India installed solar power generation capacity totaling 26.6 GW in the first nine months (9M) of the calendar year 2025, an increase of 53.7% compared to 17.3 GW added in 9M 2024, according to Mercom India’s newly released report, Q3 2025 India Solar Market Update. With this, India’s cumulative installed solar capacity reached 125.5 GW as of Sep. 30, 2025
Large-scale solar accounted for 81.5% of the capacity commissioned in 9M 2025, while rooftop solar contributed 18.5%.
The report stated that faster execution ahead of the ISTS waiver deadline and the upcoming ALMM II compliance window boosted commissioning activity in the first nine months of 2025, even as capacity additions declined in Q3.
In Q3 2025, 6.6 GW of large-scale solar capacity was commissioned—32.3% down quarter-over-quarter (QoQ) compared to 9.7 GW in Q2 2025, but more than 141% up YoY from 2.7 GW in Q3 2024.

The Mercom report stated that the installations declined in Q3 due to delays for critical HT equipment, uneven grid readiness, and rising curtailment risks. Additionally, ALMM-II uncertainty, limited availability of TOPCon modules, and delayed price quotes from Tier 1 manufacturers disrupted procurement schedules.

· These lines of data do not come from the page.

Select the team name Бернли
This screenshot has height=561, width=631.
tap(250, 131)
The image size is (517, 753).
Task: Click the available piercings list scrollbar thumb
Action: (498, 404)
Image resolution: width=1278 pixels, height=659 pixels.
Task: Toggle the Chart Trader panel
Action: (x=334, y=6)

Rajasthan, Maharashtra, and Gujarat led large-scale solar capacity additions in the quarter. Rajasthan contributed 38.2% to installations in Q3, while Maharashtra and Gujarat comprised 20.2% and 17.7% respectively, of the capacity commissioned during the quarter.
“Solar installations in the first nine months of 2025 were the highest India has ever recorded, surpassing all of 2024,” said Raj Prabhu, CEO at Mercom Capital Group. “The industry made solid progress this quarter, but supply constraints, grid congestion, and curtailment continued to hinder execution. DCR supply remains tight and expensive, though long-term visibility is improving. The GST cut provided some relief, but higher cell and module duties offset much of the gain. Looking ahead to 2026, grid constraints remain the primary concern, and transmission capacity must scale rapidly to support growth at this pace.”